Valor: Quais foram as evoluções regulatórias nesse período?

Maria Helena: Acho que conseguimos, adequando a regulamentação sobre divulgação de informações, preparar o mercado para um momento inédito na nossa história, que é o de permitir que as empresas se financiem via mercado. Inclusive a ponto de colocar a maioria das ações na bolsa e ter o controle disperso ou detido por investidores diversos e que não têm nada a ver com o projeto original. Sem informação, esse é um processo de grande risco, que pode levar a um mercado puramente especulativo. Acredito que com o tipo de "disclosure" [transparência] que hoje é exigido, com o IFRS, que melhora a capacidade de refletir a situação econômica da empresa, temos um mercado em condição de funcionar, de impor disciplina. Um mercado em que é possível substituir uma administração, quando necessário. Essa é uma mudança relevante. Esse cenário traz uma série de preocupações, com os problemas que já vimos nos mercados desenvolvidos em relação às empresas que não tem dono. Os problemas de ter um controlador eventualmente com interesses não alinhados aos dos minoritários, conhecemos bem. Essa é nossa história. Foi para isso que nossa lei teve uma série de dispositivos e a regulação da CVM focou muito nisso. Os problemas de não ter o controlador são menos evidentes ainda no nosso ambiente, porque não são frequentes. Mas com informação nos preparamos para lidar com eles melhor.

Valor: Então estamos preparados para os dilemas das companhias pulverizadas, sem controlador definido?

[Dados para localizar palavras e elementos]
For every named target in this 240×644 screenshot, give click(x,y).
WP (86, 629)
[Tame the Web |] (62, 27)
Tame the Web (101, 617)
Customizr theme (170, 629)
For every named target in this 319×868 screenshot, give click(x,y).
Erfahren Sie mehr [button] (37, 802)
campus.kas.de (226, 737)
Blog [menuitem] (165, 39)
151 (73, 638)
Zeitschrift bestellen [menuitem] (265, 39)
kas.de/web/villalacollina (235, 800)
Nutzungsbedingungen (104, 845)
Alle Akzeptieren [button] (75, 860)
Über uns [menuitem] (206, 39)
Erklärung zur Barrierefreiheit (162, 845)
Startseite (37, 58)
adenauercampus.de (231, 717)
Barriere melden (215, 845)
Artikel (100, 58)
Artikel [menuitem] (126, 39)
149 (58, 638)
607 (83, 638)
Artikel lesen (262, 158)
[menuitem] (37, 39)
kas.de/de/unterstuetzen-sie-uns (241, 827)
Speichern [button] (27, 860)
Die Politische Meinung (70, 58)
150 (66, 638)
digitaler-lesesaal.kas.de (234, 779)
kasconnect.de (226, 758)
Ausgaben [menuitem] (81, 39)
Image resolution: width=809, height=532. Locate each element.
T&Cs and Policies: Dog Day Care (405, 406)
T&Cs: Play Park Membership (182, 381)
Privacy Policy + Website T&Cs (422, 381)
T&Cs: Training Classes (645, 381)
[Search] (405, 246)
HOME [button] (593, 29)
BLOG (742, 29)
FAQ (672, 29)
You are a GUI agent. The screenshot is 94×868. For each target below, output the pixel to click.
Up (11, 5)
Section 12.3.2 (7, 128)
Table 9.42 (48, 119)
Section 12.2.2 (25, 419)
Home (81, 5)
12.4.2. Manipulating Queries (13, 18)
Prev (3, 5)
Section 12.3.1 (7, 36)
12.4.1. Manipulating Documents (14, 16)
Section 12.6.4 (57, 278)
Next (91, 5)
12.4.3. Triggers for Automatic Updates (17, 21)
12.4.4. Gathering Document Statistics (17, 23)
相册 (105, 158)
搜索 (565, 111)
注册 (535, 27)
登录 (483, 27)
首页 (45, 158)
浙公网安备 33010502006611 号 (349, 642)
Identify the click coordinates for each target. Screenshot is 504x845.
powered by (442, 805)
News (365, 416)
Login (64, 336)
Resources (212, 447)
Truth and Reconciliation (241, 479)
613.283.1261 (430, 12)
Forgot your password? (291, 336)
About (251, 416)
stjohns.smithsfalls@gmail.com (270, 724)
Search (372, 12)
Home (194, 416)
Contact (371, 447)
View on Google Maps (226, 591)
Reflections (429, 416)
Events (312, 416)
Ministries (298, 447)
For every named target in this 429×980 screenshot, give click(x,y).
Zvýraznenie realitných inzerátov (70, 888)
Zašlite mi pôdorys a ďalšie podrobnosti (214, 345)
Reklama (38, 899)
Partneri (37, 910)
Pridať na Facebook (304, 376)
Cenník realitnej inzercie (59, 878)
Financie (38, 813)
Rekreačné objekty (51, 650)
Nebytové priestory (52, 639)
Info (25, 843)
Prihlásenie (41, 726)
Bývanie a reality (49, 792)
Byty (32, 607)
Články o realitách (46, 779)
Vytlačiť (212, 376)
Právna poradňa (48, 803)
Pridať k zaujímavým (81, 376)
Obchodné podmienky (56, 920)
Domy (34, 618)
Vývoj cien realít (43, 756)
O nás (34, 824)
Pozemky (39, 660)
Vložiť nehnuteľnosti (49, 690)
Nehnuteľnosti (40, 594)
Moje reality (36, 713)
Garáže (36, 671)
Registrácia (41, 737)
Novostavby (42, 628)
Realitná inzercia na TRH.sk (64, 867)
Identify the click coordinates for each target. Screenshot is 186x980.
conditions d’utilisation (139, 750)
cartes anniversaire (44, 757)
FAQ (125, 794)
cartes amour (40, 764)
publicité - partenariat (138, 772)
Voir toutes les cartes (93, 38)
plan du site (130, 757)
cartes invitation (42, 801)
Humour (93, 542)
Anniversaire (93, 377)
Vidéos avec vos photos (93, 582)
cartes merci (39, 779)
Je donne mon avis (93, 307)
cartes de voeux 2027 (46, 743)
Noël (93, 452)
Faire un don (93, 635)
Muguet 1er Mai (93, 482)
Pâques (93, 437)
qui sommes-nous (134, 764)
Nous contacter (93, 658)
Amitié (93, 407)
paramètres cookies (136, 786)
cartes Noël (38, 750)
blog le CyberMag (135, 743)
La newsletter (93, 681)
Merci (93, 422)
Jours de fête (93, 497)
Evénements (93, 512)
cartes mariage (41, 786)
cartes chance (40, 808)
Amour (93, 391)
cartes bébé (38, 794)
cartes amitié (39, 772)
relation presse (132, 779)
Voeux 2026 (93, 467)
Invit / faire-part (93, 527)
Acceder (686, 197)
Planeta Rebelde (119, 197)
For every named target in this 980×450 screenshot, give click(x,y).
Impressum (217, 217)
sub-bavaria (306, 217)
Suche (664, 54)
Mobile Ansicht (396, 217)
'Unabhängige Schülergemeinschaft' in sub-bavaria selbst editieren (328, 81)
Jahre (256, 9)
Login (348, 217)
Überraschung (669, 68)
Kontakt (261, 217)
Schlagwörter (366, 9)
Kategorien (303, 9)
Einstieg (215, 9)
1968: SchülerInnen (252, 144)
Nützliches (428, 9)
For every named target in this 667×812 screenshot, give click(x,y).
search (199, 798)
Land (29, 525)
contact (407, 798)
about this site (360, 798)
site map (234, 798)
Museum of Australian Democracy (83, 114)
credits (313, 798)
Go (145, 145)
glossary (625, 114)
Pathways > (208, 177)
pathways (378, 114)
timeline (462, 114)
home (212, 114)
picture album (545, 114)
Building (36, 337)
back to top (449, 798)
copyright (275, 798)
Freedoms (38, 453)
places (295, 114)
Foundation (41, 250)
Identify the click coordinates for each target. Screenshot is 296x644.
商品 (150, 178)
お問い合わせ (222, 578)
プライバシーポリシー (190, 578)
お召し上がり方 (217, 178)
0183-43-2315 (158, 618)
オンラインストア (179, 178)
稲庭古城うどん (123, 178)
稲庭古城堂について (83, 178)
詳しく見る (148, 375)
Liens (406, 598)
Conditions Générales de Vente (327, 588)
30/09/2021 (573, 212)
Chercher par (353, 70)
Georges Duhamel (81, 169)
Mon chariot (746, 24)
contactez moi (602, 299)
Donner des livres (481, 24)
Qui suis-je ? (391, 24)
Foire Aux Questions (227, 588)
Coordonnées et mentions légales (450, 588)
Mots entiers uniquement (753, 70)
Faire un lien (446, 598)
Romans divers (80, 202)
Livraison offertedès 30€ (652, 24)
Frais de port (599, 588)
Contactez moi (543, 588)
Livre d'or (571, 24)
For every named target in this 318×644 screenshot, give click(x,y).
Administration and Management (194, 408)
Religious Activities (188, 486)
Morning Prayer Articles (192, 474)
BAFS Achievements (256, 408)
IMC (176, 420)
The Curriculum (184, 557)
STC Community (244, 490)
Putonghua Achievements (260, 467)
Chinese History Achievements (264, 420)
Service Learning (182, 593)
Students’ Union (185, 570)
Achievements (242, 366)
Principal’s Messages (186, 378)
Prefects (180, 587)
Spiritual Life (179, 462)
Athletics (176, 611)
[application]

#### [Enunciado A]
Responda com base na entrevista:
(i) Que padrão Maria Helena diz melhorar a capacidade de refletir a situação econômica da empresa?
(ii) Segundo ela, sem informação, a que tipo de mercado esse processo pode levar?
(iii) Na última pergunta do Valor, como são descritas as companhias mencionadas?
#### [Enunciado B]
Na listagem, renomeie "cartes" para "cartons" nas linhas que vão da que contém "O nás (34, 824)" até a que contém "Anniversaire (93, 377)", inclusive. Reproduza somente essas linhas, sem nenhuma outra alteração.

#### [Resposta A]
(i) O IFRS.
(ii) A um mercado puramente especulativo.
(iii) Como companhias pulverizadas, sem controlador definido.

#### [Resposta B]
O nás (34, 824)
Pozemky (39, 660)
Vložiť nehnuteľnosti (49, 690)
Nehnuteľnosti (40, 594)
Moje reality (36, 713)
Garáže (36, 671)
Registrácia (41, 737)
Novostavby (42, 628)
Realitná inzercia na TRH.sk (64, 867)
Identify the click coordinates for each target. Screenshot is 186x980.
conditions d’utilisation (139, 750)
cartons anniversaire (44, 757)
FAQ (125, 794)
cartons amour (40, 764)
publicité - partenariat (138, 772)
Voir toutes les cartons (93, 38)
plan du site (130, 757)
cartons invitation (42, 801)
Humour (93, 542)
Anniversaire (93, 377)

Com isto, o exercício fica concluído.